# What is this gun?



## Wandering Man (Jul 9, 2006)

I was recently looking at some old photos of my brother when he was in Vietnam. After all these years, it finally occurred to me to ask what gun he's holding. Does anyone know?
He was a WO, and flew Huey's in Vietnam. This was taken sometime in 1969.


----------



## Craigh (Jul 29, 2016)

Isn't that a M1 (or M2) Carbine 30 caliber? They were still in fairly heavy use among Airborne and Huey teams in Viet Nam. They got a lot of use by the South Vietnamese Army as well. Your brother seems to be holding a folding stock version which were quite common by then. The M2 was select fire so with its 30 round magazine, a decent CQB rifle for many.


----------



## Steve M1911A1 (Feb 6, 2008)

It is some version of the M1 Carbine.
It seems to be either the M1A1 or the M2A1 Paratrooper version, but its barrel has been shortened considerably, maybe by 7" or 8".

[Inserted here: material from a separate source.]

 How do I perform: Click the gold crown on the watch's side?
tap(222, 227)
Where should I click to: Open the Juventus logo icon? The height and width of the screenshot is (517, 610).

(Craig and I were posting the same information, at the same time.)


----------



## Wandering Man (Jul 9, 2006)

Thanks. Someone suggested it might be an M3? But I trust the opinions here.


----------



## DJ Niner (Oct 3, 2006)

Wandering Man said:


> I was recently looking at some old photos of my brother when he was in Vietnam. After all these years, it finally occurred to me to ask what gun he's holding. Does anyone know?
> He was a WO, and flew Huey's in Vietnam. This was taken sometime in 1969.


That appears to be an "M1 Enforcer" pistol, made by Universal. Several different companies made pistol-style M1 .30-Carbine-caliber firearms in the 60s and 70s, and the pictured gun seems to be one of those. They were NOT military issue, but it's no secret that many non-military-issue firearms found their way to the war in Vietnam, and were carried by our troops. I say this is probably the Universal-brand pistol because of the shape of the base of the pistol grip, which is visible in the photo below the right hand. More info and a great video on the subject can be found here:

https://www.forgottenweapons.com/m1-enforcer-carbine-pistols-at-ria/

I fired one of these pistols many years ago, and with surplus ball ammo, the muzzle-flash fireball was absolutely epic, and could be seen even in bright sunlight. However, burning much of your gunpowder out in FRONT of the firearm doesn't do much for the power of your ammo. Think of it as a 60s/70s version of the more modern Intratec TEC-9, TEC-DC9, or AB-10 pistols in 9mm, and you won't be far off base.


----------



## Craigh (Jul 29, 2016)

They only made around 3,000 M3 versions which had a mount for an infrared night sight.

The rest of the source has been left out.